───── Raw records

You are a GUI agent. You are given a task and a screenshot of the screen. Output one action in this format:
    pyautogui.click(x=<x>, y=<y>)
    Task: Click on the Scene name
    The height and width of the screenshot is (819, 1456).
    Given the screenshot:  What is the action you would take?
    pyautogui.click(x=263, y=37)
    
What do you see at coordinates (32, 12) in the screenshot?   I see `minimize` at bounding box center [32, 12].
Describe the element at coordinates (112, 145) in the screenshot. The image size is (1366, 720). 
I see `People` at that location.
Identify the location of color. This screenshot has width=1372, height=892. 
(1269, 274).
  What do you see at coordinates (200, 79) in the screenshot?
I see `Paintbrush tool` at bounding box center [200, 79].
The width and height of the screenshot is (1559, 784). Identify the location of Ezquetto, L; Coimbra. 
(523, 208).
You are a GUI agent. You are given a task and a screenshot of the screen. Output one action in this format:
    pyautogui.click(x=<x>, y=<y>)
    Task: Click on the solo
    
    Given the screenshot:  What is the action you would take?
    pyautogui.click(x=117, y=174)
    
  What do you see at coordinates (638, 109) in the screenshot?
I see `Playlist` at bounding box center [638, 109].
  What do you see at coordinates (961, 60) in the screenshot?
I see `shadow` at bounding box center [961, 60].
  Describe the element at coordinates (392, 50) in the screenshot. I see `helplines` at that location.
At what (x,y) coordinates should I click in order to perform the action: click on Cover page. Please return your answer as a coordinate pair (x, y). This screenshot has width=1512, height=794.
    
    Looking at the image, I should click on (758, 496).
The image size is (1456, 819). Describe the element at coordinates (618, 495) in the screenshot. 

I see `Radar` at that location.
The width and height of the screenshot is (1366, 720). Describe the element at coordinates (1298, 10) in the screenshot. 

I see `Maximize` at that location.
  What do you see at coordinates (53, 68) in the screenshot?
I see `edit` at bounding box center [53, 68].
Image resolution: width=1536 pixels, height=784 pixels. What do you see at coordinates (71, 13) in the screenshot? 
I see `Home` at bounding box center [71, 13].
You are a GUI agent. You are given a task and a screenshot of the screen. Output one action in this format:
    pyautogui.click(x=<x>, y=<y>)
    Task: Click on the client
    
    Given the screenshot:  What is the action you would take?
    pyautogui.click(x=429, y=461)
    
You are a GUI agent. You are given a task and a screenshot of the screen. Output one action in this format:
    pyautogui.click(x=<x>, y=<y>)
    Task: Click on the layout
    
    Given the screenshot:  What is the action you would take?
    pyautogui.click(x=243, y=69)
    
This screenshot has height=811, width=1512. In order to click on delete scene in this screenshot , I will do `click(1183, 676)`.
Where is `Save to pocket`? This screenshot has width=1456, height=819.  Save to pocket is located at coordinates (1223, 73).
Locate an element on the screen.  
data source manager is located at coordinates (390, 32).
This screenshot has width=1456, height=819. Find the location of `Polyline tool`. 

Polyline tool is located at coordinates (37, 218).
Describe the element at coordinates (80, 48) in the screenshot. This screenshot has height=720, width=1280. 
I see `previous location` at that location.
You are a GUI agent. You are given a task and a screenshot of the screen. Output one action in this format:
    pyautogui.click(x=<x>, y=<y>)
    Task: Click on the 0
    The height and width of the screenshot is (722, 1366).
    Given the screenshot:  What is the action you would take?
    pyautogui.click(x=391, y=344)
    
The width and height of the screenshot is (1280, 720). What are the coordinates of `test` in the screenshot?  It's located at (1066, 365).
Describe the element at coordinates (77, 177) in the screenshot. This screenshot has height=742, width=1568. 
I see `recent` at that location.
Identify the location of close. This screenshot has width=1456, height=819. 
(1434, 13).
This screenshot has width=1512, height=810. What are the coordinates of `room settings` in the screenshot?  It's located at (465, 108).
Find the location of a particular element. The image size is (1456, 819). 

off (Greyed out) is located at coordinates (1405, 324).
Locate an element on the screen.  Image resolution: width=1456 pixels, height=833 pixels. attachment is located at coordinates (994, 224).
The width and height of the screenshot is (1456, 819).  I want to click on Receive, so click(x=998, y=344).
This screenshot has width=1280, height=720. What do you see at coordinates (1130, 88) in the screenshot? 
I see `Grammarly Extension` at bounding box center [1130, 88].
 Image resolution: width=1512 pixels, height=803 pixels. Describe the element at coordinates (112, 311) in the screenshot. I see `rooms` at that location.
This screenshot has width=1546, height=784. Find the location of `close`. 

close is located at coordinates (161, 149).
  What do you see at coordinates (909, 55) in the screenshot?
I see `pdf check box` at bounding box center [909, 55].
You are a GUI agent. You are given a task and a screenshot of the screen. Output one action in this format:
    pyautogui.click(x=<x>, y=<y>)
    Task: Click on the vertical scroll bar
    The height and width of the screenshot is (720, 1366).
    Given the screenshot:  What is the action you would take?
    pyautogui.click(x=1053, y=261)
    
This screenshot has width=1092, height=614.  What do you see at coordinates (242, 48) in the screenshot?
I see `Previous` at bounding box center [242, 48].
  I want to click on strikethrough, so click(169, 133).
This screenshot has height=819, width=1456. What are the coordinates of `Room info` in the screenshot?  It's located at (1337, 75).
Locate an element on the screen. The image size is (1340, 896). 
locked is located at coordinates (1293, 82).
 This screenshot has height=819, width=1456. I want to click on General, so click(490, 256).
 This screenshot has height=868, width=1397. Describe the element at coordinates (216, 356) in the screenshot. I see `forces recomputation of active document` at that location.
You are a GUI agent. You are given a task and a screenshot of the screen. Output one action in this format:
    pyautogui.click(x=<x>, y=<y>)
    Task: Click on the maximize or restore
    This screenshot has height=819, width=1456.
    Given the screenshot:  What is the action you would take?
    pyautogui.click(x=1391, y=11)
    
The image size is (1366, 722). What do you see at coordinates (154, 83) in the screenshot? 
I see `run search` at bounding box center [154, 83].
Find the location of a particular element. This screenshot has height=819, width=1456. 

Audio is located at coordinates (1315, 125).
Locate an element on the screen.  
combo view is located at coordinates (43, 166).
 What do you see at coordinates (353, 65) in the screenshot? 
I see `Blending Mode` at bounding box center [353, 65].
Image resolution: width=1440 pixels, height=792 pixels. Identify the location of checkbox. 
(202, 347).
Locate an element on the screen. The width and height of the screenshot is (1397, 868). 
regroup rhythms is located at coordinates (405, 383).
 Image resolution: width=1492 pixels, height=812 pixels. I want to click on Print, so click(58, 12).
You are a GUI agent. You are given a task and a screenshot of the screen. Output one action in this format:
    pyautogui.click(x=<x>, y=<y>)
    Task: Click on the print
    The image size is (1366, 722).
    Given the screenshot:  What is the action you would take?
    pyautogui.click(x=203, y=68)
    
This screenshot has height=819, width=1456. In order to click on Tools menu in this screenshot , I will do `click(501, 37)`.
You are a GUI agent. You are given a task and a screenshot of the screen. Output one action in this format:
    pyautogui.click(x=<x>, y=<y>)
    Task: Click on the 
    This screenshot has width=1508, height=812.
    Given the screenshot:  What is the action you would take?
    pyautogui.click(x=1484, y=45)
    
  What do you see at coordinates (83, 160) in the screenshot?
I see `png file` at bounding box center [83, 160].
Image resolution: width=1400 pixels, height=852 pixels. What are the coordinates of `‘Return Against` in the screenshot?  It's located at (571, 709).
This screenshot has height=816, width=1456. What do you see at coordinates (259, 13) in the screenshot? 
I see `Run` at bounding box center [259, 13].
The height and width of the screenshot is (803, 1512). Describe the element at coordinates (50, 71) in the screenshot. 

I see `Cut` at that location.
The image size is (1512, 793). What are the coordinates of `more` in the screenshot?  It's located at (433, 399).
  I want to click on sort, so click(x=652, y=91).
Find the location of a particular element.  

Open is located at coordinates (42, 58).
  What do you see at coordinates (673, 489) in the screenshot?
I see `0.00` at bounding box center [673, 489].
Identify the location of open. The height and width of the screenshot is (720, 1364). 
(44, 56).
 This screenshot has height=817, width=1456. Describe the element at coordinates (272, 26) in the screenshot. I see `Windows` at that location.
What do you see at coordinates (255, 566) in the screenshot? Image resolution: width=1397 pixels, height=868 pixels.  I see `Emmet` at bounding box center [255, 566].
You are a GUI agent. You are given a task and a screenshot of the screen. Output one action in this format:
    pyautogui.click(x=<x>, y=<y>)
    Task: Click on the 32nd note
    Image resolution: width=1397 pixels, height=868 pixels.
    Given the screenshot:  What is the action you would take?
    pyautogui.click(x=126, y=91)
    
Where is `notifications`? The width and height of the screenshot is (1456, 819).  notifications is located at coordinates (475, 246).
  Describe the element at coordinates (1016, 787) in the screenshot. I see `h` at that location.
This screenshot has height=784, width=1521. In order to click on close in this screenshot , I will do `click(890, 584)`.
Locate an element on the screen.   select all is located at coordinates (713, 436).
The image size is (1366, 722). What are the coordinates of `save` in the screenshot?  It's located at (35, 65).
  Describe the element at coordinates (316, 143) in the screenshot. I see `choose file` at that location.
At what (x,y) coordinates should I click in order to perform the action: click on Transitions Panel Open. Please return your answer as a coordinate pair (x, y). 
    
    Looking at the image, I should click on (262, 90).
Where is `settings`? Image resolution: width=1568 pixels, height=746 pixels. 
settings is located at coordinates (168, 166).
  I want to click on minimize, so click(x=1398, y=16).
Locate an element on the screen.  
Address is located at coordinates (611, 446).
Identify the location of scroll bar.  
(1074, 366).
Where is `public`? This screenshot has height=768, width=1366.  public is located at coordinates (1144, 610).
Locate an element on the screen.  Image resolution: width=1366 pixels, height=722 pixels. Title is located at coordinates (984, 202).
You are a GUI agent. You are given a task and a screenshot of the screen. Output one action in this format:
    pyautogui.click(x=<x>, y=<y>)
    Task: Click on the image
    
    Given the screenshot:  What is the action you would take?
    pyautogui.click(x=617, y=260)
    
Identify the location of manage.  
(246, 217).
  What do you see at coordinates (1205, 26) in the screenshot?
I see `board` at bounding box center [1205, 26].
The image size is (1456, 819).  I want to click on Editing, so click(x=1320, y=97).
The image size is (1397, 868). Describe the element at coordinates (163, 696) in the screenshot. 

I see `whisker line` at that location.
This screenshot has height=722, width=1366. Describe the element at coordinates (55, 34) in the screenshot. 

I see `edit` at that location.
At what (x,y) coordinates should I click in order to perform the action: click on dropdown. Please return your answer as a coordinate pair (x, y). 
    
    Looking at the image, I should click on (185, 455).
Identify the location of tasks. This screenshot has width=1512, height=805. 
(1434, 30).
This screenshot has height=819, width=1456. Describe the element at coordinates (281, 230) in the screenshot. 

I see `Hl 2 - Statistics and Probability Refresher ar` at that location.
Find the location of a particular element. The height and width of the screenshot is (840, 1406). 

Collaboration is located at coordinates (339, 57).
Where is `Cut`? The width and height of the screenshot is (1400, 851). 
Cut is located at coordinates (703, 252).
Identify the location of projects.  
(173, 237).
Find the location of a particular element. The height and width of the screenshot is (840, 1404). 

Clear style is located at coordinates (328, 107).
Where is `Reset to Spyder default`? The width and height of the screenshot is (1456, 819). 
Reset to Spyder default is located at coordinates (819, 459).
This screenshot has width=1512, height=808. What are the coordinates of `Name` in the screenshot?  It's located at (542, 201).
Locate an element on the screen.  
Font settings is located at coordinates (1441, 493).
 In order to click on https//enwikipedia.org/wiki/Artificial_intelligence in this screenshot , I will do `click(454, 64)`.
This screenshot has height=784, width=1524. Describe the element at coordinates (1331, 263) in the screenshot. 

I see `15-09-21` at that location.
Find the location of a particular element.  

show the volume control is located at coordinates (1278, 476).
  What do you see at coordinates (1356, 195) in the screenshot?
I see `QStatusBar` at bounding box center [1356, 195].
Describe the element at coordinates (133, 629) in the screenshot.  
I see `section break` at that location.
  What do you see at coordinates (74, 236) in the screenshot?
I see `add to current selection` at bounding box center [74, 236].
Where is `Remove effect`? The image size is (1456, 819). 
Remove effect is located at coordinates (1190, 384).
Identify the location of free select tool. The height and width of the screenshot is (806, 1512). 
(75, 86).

──────────

▶ **Work instructions**: Reproduce the records verbatim, starting with the line that contains "click on Transitions" and ending after the line that contains "coordinates (1144, 610).".

▶ **Reply to the task**:
At what (x,y) coordinates should I click in order to perform the action: click on Transitions Panel Open. Please return your answer as a coordinate pair (x, y). 
    
    Looking at the image, I should click on (262, 90).
Where is `settings`? Image resolution: width=1568 pixels, height=746 pixels. 
settings is located at coordinates (168, 166).
  I want to click on minimize, so click(x=1398, y=16).
Locate an element on the screen.  
Address is located at coordinates (611, 446).
Identify the location of scroll bar.  
(1074, 366).
Where is `public`? This screenshot has height=768, width=1366.  public is located at coordinates (1144, 610).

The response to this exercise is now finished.